> _SHORT TASK_: Can you swap "notification bell" for "alert bell" throughout the lines below and repeat them with nothing else changed?

> _MATERIAL PROVIDED_:
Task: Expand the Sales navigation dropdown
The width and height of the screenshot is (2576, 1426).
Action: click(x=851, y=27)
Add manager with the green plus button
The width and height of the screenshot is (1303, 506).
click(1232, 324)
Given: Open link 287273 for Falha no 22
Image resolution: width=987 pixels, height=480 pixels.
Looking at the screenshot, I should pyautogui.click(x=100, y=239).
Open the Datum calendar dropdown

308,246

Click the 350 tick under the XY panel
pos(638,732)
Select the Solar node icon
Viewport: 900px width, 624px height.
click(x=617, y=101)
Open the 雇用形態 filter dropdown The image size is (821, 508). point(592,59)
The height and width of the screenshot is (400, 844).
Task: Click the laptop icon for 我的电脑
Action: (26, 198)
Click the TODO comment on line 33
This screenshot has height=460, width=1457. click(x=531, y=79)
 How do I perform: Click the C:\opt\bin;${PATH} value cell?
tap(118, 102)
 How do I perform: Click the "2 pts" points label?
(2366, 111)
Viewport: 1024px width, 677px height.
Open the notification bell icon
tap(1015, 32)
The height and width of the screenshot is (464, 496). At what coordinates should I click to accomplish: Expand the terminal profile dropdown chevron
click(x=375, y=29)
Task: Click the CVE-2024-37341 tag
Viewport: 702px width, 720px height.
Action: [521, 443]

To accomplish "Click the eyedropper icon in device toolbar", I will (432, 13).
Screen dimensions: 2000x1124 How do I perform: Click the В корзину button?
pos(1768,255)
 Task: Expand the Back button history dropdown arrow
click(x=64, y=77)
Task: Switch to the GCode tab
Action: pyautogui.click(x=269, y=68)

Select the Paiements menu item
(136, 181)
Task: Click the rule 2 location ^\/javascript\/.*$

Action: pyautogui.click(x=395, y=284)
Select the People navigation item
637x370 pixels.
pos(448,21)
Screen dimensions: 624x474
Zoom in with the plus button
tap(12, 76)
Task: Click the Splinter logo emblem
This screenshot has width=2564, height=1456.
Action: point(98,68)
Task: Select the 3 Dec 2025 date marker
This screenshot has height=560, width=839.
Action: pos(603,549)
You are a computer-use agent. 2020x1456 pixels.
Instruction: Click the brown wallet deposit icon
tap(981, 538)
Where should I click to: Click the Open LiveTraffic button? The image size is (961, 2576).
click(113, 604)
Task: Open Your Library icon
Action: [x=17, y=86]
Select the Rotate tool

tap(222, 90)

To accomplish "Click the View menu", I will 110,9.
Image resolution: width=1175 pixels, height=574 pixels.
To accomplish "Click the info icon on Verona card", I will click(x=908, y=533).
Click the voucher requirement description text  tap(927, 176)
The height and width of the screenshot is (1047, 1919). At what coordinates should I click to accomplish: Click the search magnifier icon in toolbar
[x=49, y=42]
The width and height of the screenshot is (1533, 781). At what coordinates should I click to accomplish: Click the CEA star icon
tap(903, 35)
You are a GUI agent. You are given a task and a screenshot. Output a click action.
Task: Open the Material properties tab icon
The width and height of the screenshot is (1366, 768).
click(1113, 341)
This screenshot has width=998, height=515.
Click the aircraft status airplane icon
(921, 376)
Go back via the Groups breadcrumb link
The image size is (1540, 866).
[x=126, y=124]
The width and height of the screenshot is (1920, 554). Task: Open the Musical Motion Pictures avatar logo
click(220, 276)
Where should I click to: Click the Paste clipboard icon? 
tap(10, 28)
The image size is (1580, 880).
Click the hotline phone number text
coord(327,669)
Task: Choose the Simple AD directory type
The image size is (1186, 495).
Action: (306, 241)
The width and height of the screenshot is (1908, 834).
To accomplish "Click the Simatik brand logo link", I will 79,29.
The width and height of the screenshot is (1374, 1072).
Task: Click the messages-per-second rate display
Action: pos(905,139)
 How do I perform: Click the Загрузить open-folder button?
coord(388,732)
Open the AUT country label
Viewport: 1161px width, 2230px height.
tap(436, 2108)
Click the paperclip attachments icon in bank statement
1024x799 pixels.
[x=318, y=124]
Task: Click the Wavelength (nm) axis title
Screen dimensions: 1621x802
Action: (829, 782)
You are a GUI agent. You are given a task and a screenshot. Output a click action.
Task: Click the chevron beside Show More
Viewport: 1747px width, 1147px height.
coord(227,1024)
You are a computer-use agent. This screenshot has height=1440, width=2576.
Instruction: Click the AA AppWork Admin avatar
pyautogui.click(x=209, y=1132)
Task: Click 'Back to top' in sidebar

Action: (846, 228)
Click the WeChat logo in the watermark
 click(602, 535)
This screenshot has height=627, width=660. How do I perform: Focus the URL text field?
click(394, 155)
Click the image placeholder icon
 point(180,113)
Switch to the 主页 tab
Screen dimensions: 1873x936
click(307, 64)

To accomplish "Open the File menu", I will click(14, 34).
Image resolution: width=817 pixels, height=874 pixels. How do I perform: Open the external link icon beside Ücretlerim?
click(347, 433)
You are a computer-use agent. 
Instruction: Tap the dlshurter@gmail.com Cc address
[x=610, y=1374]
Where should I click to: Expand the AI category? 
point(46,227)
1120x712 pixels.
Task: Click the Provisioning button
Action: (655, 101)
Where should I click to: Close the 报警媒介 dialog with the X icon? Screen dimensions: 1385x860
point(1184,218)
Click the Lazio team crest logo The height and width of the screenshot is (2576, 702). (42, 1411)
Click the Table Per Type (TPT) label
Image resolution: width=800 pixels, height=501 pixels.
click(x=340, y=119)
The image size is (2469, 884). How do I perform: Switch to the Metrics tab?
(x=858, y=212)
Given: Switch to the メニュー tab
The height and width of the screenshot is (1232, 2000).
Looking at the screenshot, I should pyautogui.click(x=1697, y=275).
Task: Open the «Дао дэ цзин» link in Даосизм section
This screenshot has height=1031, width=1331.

> _TASK ANSWER_:
Task: Expand the Sales navigation dropdown
The width and height of the screenshot is (2576, 1426).
Action: click(x=851, y=27)
Add manager with the green plus button
The width and height of the screenshot is (1303, 506).
click(1232, 324)
Given: Open link 287273 for Falha no 22
Image resolution: width=987 pixels, height=480 pixels.
Looking at the screenshot, I should pyautogui.click(x=100, y=239).
Open the Datum calendar dropdown

308,246

Click the 350 tick under the XY panel
pos(638,732)
Select the Solar node icon
Viewport: 900px width, 624px height.
click(x=617, y=101)
Open the 雇用形態 filter dropdown The image size is (821, 508). point(592,59)
The height and width of the screenshot is (400, 844).
Task: Click the laptop icon for 我的电脑
Action: (26, 198)
Click the TODO comment on line 33
This screenshot has height=460, width=1457. click(x=531, y=79)
 How do I perform: Click the C:\opt\bin;${PATH} value cell?
tap(118, 102)
 How do I perform: Click the "2 pts" points label?
(2366, 111)
Viewport: 1024px width, 677px height.
Open the alert bell icon
tap(1015, 32)
The height and width of the screenshot is (464, 496). At what coordinates should I click to accomplish: Expand the terminal profile dropdown chevron
click(x=375, y=29)
Task: Click the CVE-2024-37341 tag
Viewport: 702px width, 720px height.
Action: [521, 443]

To accomplish "Click the eyedropper icon in device toolbar", I will (432, 13).
Screen dimensions: 2000x1124 How do I perform: Click the В корзину button?
pos(1768,255)
 Task: Expand the Back button history dropdown arrow
click(x=64, y=77)
Task: Switch to the GCode tab
Action: pyautogui.click(x=269, y=68)

Select the Paiements menu item
(136, 181)
Task: Click the rule 2 location ^\/javascript\/.*$

Action: pyautogui.click(x=395, y=284)
Select the People navigation item
637x370 pixels.
pos(448,21)
Screen dimensions: 624x474
Zoom in with the plus button
tap(12, 76)
Task: Click the Splinter logo emblem
This screenshot has width=2564, height=1456.
Action: point(98,68)
Task: Select the 3 Dec 2025 date marker
This screenshot has height=560, width=839.
Action: pos(603,549)
You are a computer-use agent. 2020x1456 pixels.
Instruction: Click the brown wallet deposit icon
tap(981, 538)
Where should I click to: Click the Open LiveTraffic button? The image size is (961, 2576).
click(113, 604)
Task: Open Your Library icon
Action: [x=17, y=86]
Select the Rotate tool

tap(222, 90)

To accomplish "Click the View menu", I will 110,9.
Image resolution: width=1175 pixels, height=574 pixels.
To accomplish "Click the info icon on Verona card", I will click(x=908, y=533).
Click the voucher requirement description text  tap(927, 176)
The height and width of the screenshot is (1047, 1919). At what coordinates should I click to accomplish: Click the search magnifier icon in toolbar
[x=49, y=42]
The width and height of the screenshot is (1533, 781). At what coordinates should I click to accomplish: Click the CEA star icon
tap(903, 35)
You are a GUI agent. You are given a task and a screenshot. Output a click action.
Task: Open the Material properties tab icon
The width and height of the screenshot is (1366, 768).
click(1113, 341)
This screenshot has width=998, height=515.
Click the aircraft status airplane icon
(921, 376)
Go back via the Groups breadcrumb link
The image size is (1540, 866).
[x=126, y=124]
The width and height of the screenshot is (1920, 554). Task: Open the Musical Motion Pictures avatar logo
click(220, 276)
Where should I click to: Click the Paste clipboard icon? 
tap(10, 28)
The image size is (1580, 880).
Click the hotline phone number text
coord(327,669)
Task: Choose the Simple AD directory type
The image size is (1186, 495).
Action: (306, 241)
The width and height of the screenshot is (1908, 834).
To accomplish "Click the Simatik brand logo link", I will 79,29.
The width and height of the screenshot is (1374, 1072).
Task: Click the messages-per-second rate display
Action: pos(905,139)
 How do I perform: Click the Загрузить open-folder button?
coord(388,732)
Open the AUT country label
Viewport: 1161px width, 2230px height.
tap(436, 2108)
Click the paperclip attachments icon in bank statement
1024x799 pixels.
[x=318, y=124]
Task: Click the Wavelength (nm) axis title
Screen dimensions: 1621x802
Action: (829, 782)
You are a GUI agent. You are given a task and a screenshot. Output a click action.
Task: Click the chevron beside Show More
Viewport: 1747px width, 1147px height.
coord(227,1024)
You are a computer-use agent. This screenshot has height=1440, width=2576.
Instruction: Click the AA AppWork Admin avatar
pyautogui.click(x=209, y=1132)
Task: Click 'Back to top' in sidebar

Action: (846, 228)
Click the WeChat logo in the watermark
 click(602, 535)
This screenshot has height=627, width=660. How do I perform: Focus the URL text field?
click(394, 155)
Click the image placeholder icon
 point(180,113)
Switch to the 主页 tab
Screen dimensions: 1873x936
click(307, 64)

To accomplish "Open the File menu", I will click(14, 34).
Image resolution: width=817 pixels, height=874 pixels. How do I perform: Open the external link icon beside Ücretlerim?
click(347, 433)
You are a computer-use agent. 
Instruction: Tap the dlshurter@gmail.com Cc address
[x=610, y=1374]
Where should I click to: Expand the AI category? 
point(46,227)
1120x712 pixels.
Task: Click the Provisioning button
Action: (655, 101)
Where should I click to: Close the 报警媒介 dialog with the X icon? Screen dimensions: 1385x860
point(1184,218)
Click the Lazio team crest logo The height and width of the screenshot is (2576, 702). (42, 1411)
Click the Table Per Type (TPT) label
Image resolution: width=800 pixels, height=501 pixels.
click(x=340, y=119)
The image size is (2469, 884). How do I perform: Switch to the Metrics tab?
(x=858, y=212)
Given: Switch to the メニュー tab
The height and width of the screenshot is (1232, 2000).
Looking at the screenshot, I should pyautogui.click(x=1697, y=275).
Task: Open the «Дао дэ цзин» link in Даосизм section
This screenshot has height=1031, width=1331.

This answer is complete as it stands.